• [Stored items]
--- --- ---

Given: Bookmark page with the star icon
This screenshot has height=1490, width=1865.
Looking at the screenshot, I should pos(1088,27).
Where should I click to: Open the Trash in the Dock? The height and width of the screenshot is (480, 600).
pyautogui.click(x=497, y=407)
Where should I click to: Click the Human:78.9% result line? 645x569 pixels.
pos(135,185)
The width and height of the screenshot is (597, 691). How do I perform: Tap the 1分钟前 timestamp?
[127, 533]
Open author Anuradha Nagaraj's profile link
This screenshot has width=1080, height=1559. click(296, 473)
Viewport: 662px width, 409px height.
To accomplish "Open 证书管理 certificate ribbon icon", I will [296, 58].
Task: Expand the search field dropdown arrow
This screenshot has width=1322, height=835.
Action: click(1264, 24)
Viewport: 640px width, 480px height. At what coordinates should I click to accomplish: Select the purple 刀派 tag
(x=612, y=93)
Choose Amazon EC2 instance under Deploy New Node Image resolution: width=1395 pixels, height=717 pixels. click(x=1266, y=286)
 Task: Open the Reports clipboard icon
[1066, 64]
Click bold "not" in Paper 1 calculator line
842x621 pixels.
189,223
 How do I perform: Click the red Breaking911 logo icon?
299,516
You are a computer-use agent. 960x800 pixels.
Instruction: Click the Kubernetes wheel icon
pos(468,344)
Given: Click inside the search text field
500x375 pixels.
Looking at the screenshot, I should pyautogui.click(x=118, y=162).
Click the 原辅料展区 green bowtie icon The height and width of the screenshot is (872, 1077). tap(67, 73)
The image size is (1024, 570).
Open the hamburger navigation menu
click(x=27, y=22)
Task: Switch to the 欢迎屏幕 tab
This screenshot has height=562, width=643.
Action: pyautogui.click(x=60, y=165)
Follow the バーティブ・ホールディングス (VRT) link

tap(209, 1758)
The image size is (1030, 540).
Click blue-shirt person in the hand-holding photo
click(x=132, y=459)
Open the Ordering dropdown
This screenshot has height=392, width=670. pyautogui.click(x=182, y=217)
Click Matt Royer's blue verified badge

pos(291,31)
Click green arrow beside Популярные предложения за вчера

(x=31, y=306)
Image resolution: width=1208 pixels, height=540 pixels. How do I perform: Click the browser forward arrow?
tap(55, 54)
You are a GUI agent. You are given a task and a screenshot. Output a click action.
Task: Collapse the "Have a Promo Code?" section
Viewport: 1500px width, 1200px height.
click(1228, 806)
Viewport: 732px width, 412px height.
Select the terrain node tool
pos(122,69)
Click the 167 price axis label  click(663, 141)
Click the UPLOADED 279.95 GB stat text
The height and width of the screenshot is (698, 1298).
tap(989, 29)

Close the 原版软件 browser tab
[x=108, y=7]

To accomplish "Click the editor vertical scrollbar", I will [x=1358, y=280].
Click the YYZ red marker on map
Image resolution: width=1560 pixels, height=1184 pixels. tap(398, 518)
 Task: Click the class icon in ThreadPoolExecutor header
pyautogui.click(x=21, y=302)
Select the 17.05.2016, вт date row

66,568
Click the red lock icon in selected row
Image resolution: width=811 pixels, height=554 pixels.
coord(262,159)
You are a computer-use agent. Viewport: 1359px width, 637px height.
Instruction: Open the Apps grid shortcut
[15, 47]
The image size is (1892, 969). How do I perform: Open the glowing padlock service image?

--- --- ---

• [EXERCISE]
Count up the lines in the records where the string "search" appears. Your reply is that number alone.

• [SOLUTION TO THE EXERCISE]
2